The First Victims: Their Stories

ByABC News
September 12, 2001, 7:34 PM

Sept. 12 -- We already know the names of hundreds of the victims of Tuesday's horrendous attacks: the crew and passengers of the four planes that went down. Here are some of their stories.

Barbara Olson, Prosecutor and Commentator

Barbara Olson, a former federal prosecutor and the wife of U.S. Solicitor General Ted Olson, died on board American Airlines Flight 77, the plane that crashed into the Pentagon.

I remember Barbara very well. She was a very vibrant figure, with a great deal of zest. Many people knew her because she was on cable television a great deal as a commentator.

Her husband is perhaps the best-known government figure to have suffered a loss in the attacks.

The Olsons had a very close marriage. Barbara had called her husband just before her plane took off from Virginia's Dulles airport, bound for Los Angeles. He was horrified when he heard news that a California-bound airliner had smashed into the World Trade Center, but was relieved to know that his wife was not onboard.

A short time later, however, she called him from her cell phone and said, "I'm on the plane and the plane is being hijacked." Then they were cut off.

He alerted the Justice Department command center immediately, then got his wife back on the line. She told him the hijackers were armed with knives and had herded the passengers to the back of the plane. She was very calm, he said.

Hoping to get a clue of where the plane was heading, Ted asked his wife if she could describe the ground she saw through the window.

She said, "All I see are buildings," and then the call abruptly ended.

David Angell, Television Producer

David Angell, one of the creators of the shows Cheers and Frasier, died with his wife Lynn on board American Airlines Flight 11, which crashed into the first World Trade Center tower.

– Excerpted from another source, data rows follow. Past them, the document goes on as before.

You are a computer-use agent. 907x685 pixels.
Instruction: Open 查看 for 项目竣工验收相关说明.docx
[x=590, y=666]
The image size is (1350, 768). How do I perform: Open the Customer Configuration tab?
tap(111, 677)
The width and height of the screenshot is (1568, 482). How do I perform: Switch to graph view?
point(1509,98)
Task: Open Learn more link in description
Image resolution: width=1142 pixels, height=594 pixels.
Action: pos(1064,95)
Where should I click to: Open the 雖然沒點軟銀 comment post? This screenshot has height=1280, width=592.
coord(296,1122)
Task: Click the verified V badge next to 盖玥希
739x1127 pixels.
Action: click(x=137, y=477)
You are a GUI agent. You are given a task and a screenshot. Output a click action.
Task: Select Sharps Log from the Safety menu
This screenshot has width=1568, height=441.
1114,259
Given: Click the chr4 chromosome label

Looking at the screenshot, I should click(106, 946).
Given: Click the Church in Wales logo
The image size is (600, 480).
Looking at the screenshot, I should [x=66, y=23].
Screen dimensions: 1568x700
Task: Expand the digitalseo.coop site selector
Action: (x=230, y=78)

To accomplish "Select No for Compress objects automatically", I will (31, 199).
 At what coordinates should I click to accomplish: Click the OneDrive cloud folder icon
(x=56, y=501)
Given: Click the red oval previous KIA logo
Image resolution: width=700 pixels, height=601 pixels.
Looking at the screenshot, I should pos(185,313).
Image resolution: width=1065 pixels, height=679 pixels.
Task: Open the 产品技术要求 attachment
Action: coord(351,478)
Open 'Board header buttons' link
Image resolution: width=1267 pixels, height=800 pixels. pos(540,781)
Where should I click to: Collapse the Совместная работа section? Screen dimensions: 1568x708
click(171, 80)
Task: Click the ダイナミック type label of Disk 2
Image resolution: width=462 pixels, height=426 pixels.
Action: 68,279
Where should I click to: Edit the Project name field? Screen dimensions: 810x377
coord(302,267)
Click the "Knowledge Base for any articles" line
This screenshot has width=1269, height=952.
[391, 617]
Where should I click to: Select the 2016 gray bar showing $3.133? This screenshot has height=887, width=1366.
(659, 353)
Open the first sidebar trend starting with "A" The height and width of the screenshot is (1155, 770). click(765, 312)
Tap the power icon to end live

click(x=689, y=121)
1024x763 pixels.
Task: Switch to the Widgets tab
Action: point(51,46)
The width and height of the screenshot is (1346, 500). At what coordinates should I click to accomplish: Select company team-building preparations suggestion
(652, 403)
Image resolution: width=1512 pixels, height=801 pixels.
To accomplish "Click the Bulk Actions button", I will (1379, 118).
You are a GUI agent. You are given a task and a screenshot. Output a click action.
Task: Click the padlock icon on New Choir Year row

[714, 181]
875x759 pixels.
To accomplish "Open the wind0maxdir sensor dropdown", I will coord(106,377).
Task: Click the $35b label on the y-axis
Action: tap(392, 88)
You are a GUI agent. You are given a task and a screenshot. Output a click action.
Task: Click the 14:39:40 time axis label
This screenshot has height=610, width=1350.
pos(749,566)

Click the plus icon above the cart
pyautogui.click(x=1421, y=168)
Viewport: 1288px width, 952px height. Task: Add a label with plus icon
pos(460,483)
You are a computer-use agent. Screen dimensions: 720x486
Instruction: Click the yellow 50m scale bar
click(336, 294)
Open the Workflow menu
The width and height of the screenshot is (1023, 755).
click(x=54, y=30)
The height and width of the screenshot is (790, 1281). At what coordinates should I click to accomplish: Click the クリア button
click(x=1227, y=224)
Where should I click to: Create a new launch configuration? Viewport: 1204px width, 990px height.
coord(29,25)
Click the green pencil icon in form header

Angell, 54, was perhaps the best-known of the victims who have been identified. I talked about him with Bebe Neuwirth, who played Lilith on Cheers.

"He was a quiet man, and my picture of him is a very, quiet strong presence," Neuwirth told me. She said he was "deeply intelligent and deeply funny," and a brilliant television producer who understood how to "talk up to the audience instead of down to the audience."